> [Problem to work on]:
Every line of the entries that holds the word "Paste" is to be copied.
++++ Data ++++
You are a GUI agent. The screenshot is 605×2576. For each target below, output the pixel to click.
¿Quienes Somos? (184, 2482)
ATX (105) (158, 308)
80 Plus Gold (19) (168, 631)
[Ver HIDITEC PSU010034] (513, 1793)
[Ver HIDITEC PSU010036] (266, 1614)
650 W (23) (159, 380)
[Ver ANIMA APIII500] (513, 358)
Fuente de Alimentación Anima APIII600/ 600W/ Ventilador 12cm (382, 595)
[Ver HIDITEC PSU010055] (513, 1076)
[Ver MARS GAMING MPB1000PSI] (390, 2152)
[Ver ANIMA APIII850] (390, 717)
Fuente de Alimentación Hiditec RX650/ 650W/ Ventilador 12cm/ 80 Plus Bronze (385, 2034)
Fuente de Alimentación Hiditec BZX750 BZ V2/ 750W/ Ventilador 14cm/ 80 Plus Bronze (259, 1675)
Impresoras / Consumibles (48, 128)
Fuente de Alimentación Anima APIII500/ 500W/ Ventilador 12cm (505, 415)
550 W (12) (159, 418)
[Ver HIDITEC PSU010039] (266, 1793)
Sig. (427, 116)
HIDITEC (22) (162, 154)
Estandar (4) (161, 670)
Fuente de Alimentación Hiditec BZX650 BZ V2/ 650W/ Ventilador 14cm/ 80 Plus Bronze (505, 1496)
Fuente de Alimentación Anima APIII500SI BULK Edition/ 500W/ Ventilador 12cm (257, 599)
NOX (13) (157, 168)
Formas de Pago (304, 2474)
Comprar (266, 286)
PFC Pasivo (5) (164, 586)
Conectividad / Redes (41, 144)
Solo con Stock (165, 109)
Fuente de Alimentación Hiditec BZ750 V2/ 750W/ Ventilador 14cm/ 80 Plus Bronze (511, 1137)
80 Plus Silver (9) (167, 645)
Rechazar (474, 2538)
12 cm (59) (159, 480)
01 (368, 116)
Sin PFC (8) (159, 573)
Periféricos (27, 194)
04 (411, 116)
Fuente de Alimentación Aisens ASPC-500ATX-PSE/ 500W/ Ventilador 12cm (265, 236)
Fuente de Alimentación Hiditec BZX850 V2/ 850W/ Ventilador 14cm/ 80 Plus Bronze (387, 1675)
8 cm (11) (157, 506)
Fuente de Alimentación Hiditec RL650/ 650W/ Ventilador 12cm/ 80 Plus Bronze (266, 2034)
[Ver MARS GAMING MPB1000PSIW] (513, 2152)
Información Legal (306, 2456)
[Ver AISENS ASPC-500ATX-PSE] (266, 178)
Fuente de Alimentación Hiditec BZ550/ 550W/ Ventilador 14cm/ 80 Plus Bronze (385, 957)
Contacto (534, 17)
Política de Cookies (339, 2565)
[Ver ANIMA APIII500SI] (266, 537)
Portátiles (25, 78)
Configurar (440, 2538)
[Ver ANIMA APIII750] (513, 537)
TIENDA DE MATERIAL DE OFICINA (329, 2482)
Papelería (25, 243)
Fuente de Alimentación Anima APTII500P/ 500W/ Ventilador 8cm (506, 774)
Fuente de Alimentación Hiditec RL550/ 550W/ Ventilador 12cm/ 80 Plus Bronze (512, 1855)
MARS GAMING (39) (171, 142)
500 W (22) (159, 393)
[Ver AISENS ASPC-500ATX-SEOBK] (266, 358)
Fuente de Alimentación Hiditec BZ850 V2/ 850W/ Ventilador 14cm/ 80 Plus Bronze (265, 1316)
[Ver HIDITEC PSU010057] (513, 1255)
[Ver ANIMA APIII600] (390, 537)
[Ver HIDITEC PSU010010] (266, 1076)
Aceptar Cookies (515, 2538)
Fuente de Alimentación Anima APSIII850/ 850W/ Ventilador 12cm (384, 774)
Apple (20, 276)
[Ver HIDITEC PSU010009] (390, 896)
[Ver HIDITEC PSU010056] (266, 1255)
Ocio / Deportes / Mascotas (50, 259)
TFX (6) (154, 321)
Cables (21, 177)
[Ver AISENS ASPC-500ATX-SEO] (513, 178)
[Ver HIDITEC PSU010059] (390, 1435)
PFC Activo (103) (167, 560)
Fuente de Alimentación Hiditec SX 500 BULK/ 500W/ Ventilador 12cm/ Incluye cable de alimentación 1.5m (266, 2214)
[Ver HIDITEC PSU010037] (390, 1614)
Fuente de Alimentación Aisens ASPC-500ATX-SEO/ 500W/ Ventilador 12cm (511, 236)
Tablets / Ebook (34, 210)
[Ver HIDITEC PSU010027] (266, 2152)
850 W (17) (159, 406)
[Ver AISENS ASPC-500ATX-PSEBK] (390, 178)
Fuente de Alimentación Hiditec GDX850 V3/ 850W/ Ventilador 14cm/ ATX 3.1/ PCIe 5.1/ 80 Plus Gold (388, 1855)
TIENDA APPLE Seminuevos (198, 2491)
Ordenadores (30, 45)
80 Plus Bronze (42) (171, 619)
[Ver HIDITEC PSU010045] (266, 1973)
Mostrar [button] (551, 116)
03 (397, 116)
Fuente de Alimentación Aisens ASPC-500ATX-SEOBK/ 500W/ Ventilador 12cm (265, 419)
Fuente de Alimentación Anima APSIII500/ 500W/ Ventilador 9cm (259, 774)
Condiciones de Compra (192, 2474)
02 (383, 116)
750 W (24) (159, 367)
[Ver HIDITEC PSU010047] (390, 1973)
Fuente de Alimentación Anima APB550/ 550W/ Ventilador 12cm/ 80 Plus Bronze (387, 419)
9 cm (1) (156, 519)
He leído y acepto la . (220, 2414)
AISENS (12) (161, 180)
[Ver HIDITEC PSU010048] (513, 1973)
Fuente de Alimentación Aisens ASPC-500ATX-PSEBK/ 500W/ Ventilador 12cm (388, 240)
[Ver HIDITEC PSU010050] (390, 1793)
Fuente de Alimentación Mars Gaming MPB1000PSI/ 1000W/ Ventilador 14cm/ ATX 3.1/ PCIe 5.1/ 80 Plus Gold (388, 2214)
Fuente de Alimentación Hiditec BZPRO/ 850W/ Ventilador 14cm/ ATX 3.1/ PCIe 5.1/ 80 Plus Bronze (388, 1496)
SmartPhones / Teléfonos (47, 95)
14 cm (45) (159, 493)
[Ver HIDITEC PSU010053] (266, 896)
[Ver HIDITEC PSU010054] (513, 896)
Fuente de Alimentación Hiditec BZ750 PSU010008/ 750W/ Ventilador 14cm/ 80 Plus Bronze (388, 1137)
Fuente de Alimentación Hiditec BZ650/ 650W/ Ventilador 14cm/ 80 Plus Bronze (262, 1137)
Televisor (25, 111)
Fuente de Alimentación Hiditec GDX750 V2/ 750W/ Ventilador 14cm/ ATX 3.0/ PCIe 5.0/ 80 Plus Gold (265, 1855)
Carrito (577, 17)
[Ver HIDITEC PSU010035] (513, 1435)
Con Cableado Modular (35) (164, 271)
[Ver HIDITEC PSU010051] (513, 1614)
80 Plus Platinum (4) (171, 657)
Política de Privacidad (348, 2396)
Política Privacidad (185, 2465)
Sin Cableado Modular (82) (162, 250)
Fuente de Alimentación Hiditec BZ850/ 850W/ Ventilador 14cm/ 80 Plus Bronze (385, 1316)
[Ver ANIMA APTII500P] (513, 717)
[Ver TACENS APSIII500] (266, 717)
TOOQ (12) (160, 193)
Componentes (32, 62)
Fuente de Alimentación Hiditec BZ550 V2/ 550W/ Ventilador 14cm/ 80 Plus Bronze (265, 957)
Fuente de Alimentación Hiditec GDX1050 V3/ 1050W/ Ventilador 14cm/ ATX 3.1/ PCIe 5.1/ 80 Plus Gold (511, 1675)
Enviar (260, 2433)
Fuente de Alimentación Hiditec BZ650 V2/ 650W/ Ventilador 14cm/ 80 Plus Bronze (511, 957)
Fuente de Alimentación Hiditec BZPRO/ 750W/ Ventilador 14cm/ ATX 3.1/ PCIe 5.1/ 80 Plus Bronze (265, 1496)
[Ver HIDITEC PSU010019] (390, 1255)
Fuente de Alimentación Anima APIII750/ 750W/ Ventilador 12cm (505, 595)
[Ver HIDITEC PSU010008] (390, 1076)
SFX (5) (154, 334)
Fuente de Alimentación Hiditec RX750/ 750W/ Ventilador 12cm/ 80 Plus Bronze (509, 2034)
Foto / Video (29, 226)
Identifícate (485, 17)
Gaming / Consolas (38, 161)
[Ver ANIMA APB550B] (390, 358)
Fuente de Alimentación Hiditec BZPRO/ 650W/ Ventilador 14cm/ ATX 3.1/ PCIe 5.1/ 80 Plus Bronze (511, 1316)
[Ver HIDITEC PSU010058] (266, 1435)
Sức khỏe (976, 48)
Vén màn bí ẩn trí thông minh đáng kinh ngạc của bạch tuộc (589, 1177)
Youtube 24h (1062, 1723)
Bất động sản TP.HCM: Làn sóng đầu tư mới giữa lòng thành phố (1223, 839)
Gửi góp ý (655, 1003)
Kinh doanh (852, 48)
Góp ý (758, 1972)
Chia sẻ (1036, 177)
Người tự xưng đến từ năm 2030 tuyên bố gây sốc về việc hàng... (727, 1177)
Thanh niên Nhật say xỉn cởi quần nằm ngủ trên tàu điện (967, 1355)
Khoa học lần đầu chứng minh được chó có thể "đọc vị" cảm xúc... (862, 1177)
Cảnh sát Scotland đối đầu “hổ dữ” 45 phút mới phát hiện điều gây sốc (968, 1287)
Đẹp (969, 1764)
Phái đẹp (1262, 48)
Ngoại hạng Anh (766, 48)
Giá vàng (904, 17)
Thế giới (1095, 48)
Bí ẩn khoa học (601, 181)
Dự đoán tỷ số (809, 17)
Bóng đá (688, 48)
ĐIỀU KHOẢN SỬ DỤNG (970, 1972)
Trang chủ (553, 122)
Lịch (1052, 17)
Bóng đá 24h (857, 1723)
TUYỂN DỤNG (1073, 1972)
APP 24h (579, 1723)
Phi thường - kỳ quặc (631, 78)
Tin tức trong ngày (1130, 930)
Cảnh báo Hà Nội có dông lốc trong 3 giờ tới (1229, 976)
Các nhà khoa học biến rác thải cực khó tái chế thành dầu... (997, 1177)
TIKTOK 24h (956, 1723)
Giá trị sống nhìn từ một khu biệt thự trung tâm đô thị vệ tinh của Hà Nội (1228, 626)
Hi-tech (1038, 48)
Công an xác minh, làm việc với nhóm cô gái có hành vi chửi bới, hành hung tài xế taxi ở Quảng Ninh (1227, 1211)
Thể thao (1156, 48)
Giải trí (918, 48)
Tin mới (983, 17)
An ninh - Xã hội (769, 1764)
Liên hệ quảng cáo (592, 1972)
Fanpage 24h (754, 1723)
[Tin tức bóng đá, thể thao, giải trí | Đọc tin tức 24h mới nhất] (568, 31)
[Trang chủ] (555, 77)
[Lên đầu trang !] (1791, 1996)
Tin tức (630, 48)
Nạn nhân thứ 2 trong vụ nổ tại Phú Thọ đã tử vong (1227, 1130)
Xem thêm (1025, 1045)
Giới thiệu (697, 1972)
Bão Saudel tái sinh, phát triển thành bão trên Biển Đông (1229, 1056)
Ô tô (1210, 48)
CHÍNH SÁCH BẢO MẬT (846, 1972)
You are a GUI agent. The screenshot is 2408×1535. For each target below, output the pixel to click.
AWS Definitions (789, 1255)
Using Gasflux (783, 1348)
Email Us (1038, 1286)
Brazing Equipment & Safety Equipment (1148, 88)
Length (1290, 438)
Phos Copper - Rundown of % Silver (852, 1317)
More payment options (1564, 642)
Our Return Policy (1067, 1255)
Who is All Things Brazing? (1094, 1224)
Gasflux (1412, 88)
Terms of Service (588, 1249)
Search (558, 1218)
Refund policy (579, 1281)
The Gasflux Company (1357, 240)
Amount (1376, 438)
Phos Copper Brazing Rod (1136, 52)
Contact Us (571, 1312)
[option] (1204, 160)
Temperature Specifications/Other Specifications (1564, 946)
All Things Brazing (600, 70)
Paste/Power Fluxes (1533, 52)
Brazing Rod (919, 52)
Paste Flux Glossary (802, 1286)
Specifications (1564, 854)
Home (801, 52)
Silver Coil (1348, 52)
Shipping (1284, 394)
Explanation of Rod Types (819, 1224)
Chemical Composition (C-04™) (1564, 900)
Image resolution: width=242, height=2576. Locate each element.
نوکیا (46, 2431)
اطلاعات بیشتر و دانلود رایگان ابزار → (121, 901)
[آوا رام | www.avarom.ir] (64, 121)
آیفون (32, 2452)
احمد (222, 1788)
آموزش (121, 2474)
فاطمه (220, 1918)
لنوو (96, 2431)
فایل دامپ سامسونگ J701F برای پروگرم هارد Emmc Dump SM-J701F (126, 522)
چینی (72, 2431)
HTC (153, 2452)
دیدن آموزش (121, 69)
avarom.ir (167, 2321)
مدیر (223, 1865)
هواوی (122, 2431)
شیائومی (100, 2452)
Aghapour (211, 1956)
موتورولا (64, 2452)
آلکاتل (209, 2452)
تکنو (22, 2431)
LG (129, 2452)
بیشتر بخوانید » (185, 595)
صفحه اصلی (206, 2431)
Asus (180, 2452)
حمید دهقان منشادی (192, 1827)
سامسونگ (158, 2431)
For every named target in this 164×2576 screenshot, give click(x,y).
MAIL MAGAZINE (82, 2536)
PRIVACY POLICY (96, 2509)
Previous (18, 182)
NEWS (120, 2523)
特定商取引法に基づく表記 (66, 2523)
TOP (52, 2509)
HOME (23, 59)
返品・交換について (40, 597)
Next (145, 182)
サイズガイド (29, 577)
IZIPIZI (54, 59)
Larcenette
++++
> [Finished task]:
Paste/Power Fluxes (1533, 52)
Paste Flux Glossary (802, 1286)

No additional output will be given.